● **Extrait fourni**
<<<<
L’ère de la Prohibition aux USA sert souvent d’exemple pour démontrer comment l’interdiction de substances récréatives a non seulement l’effet d’augmenter leur popularité, mais provoque également une hausse de l’activité criminelle. Effectivement, ce fut la Prohibition qui accrût considérablement la force de la Mafia américaine, tandis que les chefs des gangs les plus importants du moment s’enrichissaient à travers le négoce clandestin de l’alcool, en plus des jeux d’argent et d’autres activités.

C’est par le biais du « boot-legging » [trafic d’alcool de contrebande, NdT] des années 1920 et du début des années 1930 que commence cette histoire, comme elle a réuni des figures-clé dont les successeurs et les affiliés iraient créer par la suite une série de cercles criminels de chantage et de trafic sexuel qui susciteraient l’émergence d’individus comme Jeffrey Epstein, du « Lolita Express » et de « Orgy Island ».
>>>>
● **Travail à faire**
A) Relevez toutes les expressions placées entre guillemets dans l'extrait sur la Prohibition.
B) Poursuivez l'extrait sur la Prohibition après sa dernière phrase.

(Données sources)
<<<<
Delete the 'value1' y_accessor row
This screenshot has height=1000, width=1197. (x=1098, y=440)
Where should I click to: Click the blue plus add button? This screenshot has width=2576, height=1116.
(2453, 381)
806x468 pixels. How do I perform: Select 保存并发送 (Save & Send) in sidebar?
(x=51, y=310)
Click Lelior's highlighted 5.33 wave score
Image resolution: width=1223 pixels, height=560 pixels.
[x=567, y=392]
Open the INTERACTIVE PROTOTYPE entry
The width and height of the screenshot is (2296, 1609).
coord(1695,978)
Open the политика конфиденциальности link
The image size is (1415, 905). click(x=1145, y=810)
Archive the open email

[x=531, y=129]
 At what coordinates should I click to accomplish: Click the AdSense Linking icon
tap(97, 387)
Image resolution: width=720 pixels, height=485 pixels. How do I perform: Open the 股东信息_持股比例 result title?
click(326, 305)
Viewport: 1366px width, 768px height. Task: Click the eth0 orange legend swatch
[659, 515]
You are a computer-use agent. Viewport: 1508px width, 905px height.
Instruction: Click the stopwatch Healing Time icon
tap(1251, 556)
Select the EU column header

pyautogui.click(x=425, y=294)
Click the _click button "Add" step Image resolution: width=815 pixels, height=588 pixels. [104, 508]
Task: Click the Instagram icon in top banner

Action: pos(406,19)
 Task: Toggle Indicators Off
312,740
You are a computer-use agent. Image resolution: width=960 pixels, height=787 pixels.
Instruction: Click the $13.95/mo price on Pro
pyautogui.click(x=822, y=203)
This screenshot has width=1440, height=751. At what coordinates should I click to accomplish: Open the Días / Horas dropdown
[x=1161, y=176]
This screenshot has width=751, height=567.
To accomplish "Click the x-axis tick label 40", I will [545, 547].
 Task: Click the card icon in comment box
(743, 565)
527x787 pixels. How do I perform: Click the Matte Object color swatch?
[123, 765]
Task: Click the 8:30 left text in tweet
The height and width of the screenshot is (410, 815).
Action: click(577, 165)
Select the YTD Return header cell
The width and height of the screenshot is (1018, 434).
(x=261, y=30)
>>>>
● **Liste des réponses**
A) « boot-legging », « Lolita Express », « Orgy Island »

B)
Samuel Bronfman n’avait pas prévu de devenir un grand producteur d’alcool mais fidèle à son patronyme, qui signifie « homme du cognac » en Yiddish, il a fini par distribuer de l’alcool en tant qu’activité annexe de l’affaire hôtelière familiale. Durant la période de Prohibition au Canada, qui fut plus courte que pour son voisin du Sud et qui la précéda, l’affaire de famille des Bronfman a employé des vides juridiques pour contourner la loi et trouver des moyens techniquement légaux pour vendre de l’alcool dans les hôtels et les magasins détenus par la famille. La famille comptait sur ses connexions parmi la Mafia américaine pour introduire de l’alcool illégalement au Canada depuis les USA.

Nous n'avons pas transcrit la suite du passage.